- **WHAT TO WORK ON**
Could you write out the lines below as a numbered list, skipping any blank lines and leaving the pictures out?

[A section of a data file]
________________________________________
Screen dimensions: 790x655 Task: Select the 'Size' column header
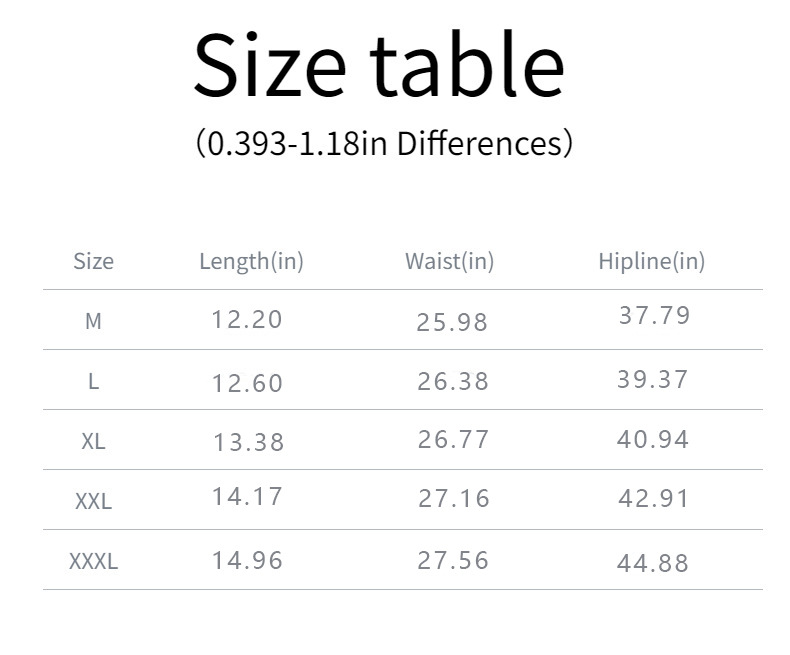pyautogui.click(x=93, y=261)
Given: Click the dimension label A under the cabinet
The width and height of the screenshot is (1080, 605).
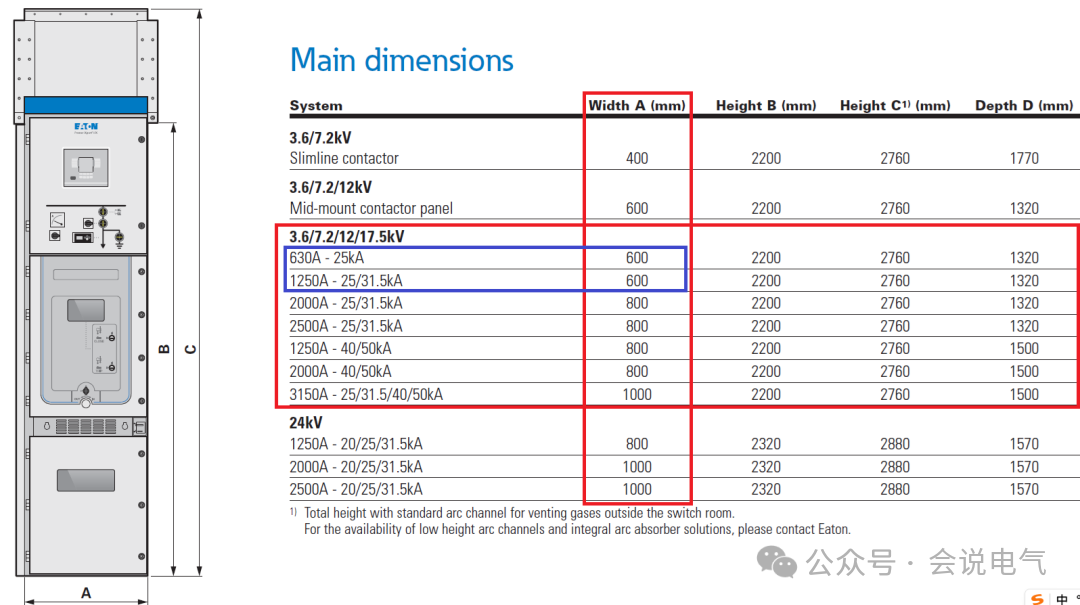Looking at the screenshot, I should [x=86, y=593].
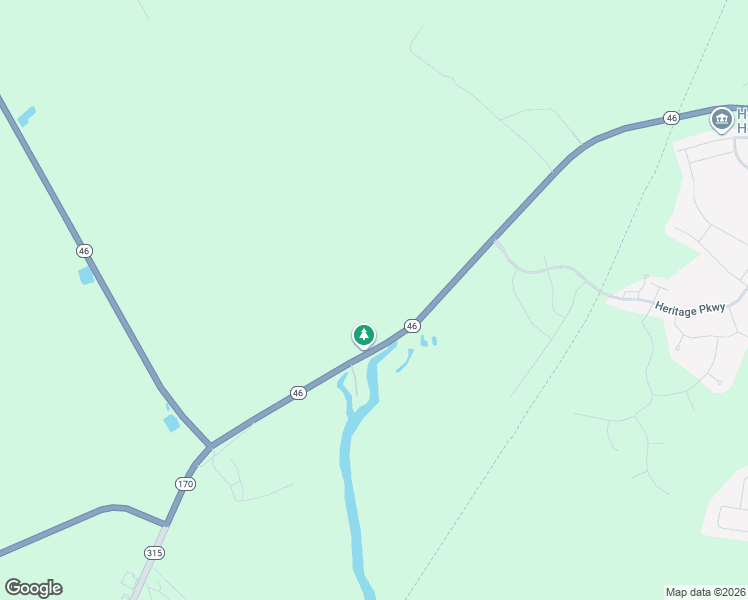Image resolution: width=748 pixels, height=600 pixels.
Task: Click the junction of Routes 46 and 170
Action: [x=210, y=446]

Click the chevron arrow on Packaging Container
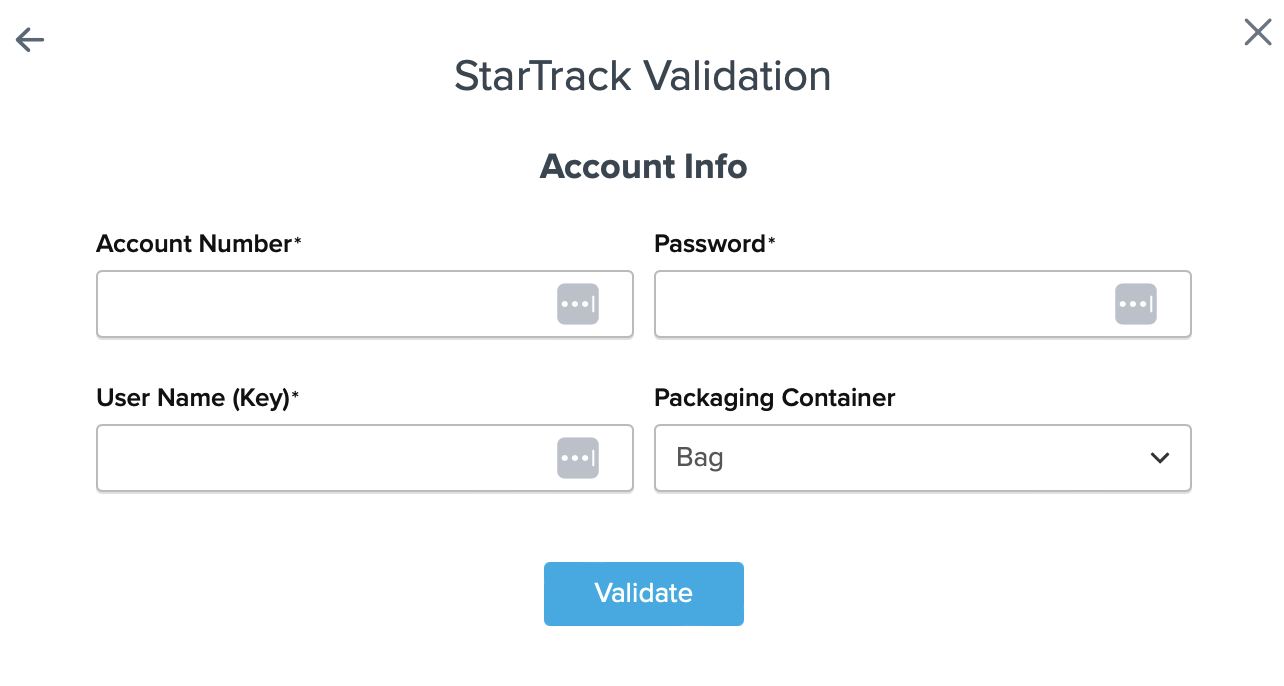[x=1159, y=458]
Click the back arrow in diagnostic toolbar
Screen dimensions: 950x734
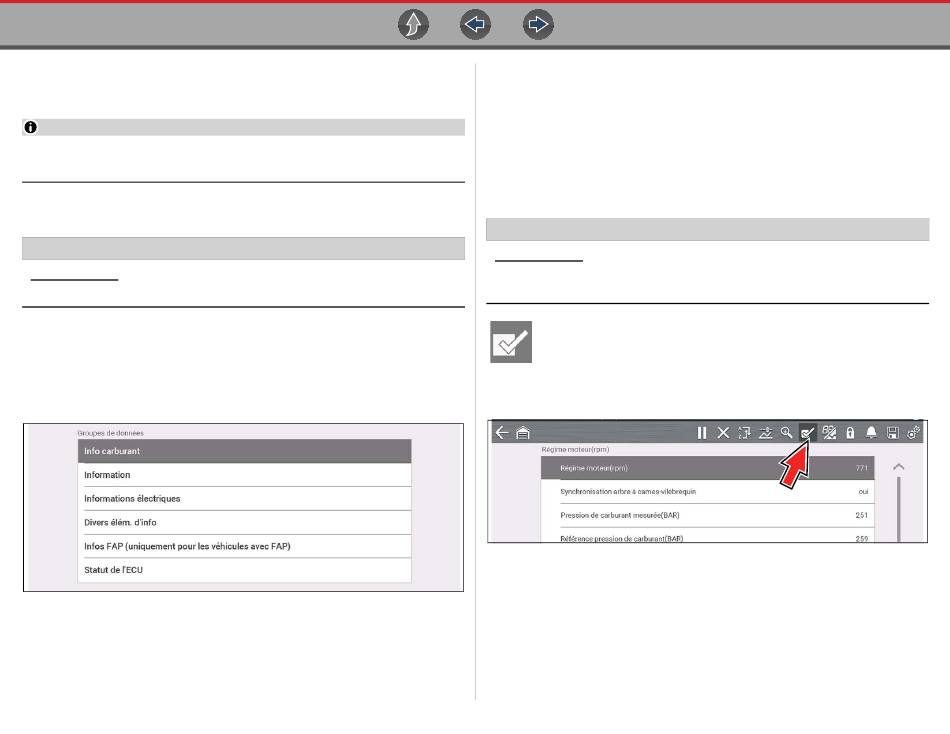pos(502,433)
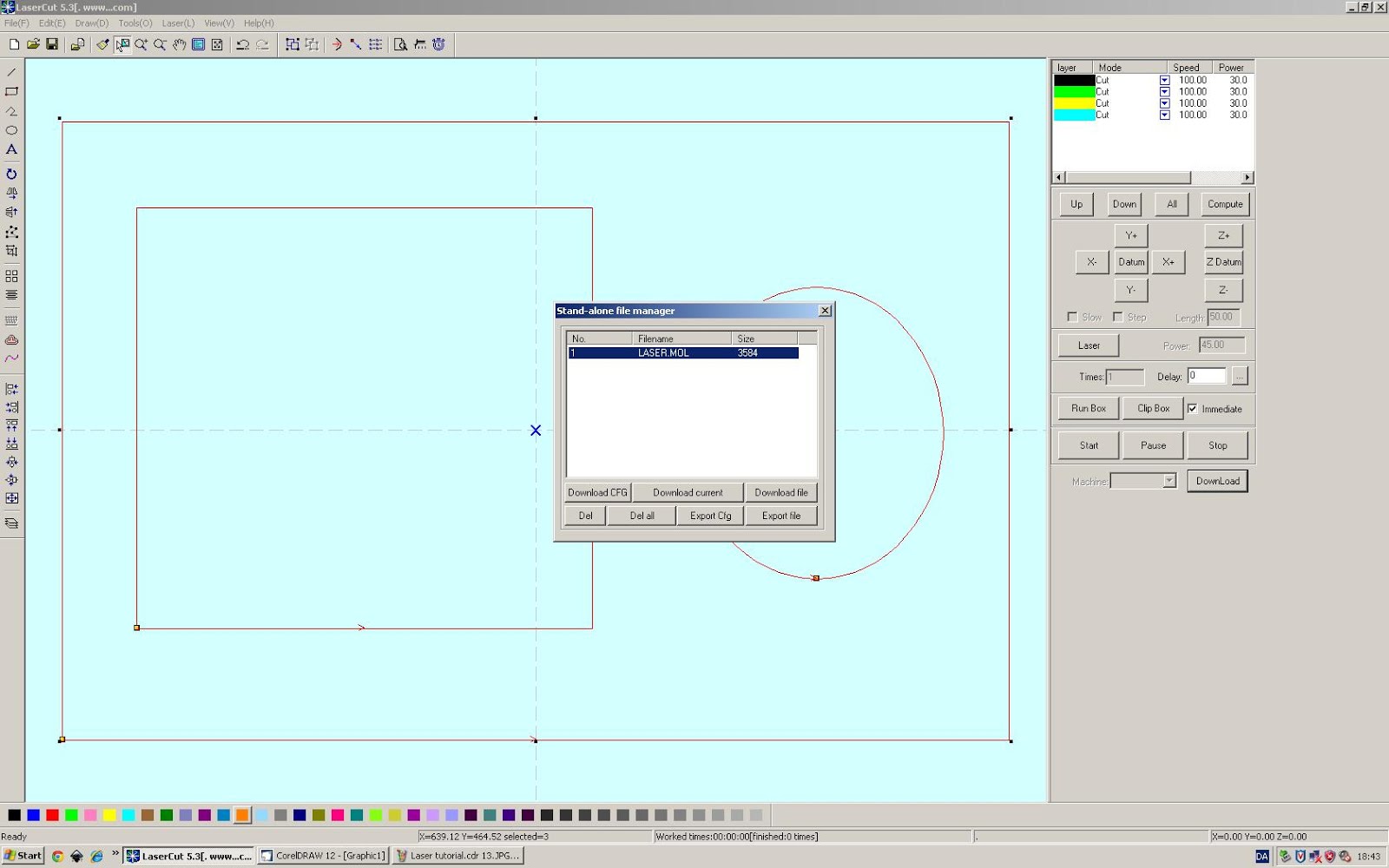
________________________________________
- **OUTPUT OF THE EXERCISE**
1. Screen dimensions: 790x655 Task: Select the 'Size' column header
2. pyautogui.click(x=93, y=261)
3. Given: Click the dimension label A under the cabinet
4. The width and height of the screenshot is (1080, 605).
5. Looking at the screenshot, I should [x=86, y=593].
6. Image resolution: width=748 pixels, height=600 pixels.
7. Task: Click the junction of Routes 46 and 170
8. Action: [x=210, y=446]
9. Click the chevron arrow on Packaging Container
10. [x=1159, y=458]
11. Click the back arrow in diagnostic toolbar
12. Screen dimensions: 950x734
13. pos(502,433)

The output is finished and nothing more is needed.